Task A
From the text on case-mix simulation below, extract the passage starting at "3. Use a tree-structure" and ending at "limitations described below.".
Task B
Answer these questions using the text on case-mix simulation below:
(i) Prior case-mix simulation systems limit a simulation to which single factors?
(ii) In the example for the first approach, by what percentage is the patient population in zip code 19312 going up?
(iii) Who often uses the second approach?

Text for analysis
>>>>>

Computer information systems (“systems”) include computers that communicate with each other over a network, such as the Internet, and computers that manage information. For example, a healthcare enterprise uses systems to store and manage clinical and non-clinical information for patients in their care.
Healthcare enterprises employ simulation techniques to estimate, plan, or forecast the impact that changes to past operations will have on resources to service patients in the future. Factors that may be influenced or anticipated for a simulation include, for example: healthcare plans of employers, anticipated or planned changes in the medical staff, negotiations with third party payers, outreach facilities and changes in referral patterns, changes in the product line or delivery mode offered by the hospital, such as new, expanded, or discontinued services, patient population changes, and legislation and regulations.
When expectations for change can be captured by a single factor the task of quantifying expectations is straightforward. However, when multiple factors are involved, the problem is more complex and not satisfied by present solutions.
Prior case-mix simulation systems limit a simulation to a single factor such as diagnosis related groups (DRG) or doctor.
Prior simulation approaches that incorporate multiple factors include the following.
1. Set up a combined variable and treat it as a single variable. For example, create the combination “zip code—DRG,” wherein “19312-142,” for example, refers to patients living in zip code 19312 with DRG 142.
2. Use an algorithm that uses a tree-structured logic routine to create a single new dimension from multiple factors related to patients of a healthcare organization. The single new dimension is an indicator of case type or, in the aggregate, case mix. In this way, multiple dimensions are reduced to one dimension.
3. Use a tree-structure template as a model such as Doctors within DRGs. In this approach, rules may be defined at the DRG level, but, on an exception basis, go down to the Doctor level within selected DRGs.
4. Provide a combination of detailed rules and general rules for which the detailed rules would pre-empt the more general rule.
The first, third, and fourth approaches are limited in their flexibility, clumsy in their implementation, cumbersome to use, and unmanageable beyond two or three drivers. The second approach is flexible, but has other limitations described below.
The first approach creates too many combinations, each of which needs to be addressed separately. For example, suppose a patient population in zip code 19312 is going up by 20%, and in zip code 19301 is going down by 10%, while the obstetrics practices are being discontinued. A simulation for such an expectation requires entry of an expected percentage change for each combination of zip code and DRG in a database.
The second approach is similar to the first in that it reduces multiple dimensions to a single dimension. Although, the second approach is more sophisticated than the other approaches, it has a number of shortcomings. It is highly complex and its implementation requires software code to be written. Once the classification scheme for the approach has been settled and coded, it is rigidly applied. Because of this rigidity, the approach is often used by government agencies with the intent of classifying patients across multiple facilities (e.g., Medicare). The approach does not lend itself to settings in which the simulation scenarios can differ in the factors that are considered relevant, and in which the relevant factors are likely to change over time. The factors used in the tree-structured logic routine need to be generic factors, such as diagnosis codes, age, gender, etc., and do not incorporate factors such as zip code, physicians, and payer mix, which are needed when case mix simulation are utilized for budgeting and planning.

<<<<<

Data shown
>>>>>

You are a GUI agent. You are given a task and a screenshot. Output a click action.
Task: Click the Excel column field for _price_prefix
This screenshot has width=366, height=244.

<<<<<

Task solution A
3. Use a tree-structure template as a model such as Doctors within DRGs. In this approach, rules may be defined at the DRG level, but, on an exception basis, go down to the Doctor level within selected DRGs.
4. Provide a combination of detailed rules and general rules for which the detailed rules would pre-empt the more general rule.
The first, third, and fourth approaches are limited in their flexibility, clumsy in their implementation, cumbersome to use, and unmanageable beyond two or three drivers. The second approach is flexible, but has other limitations described below.

Task solution B
(i) Diagnosis related groups (DRG) or doctor.
(ii) 20%.
(iii) Government agencies.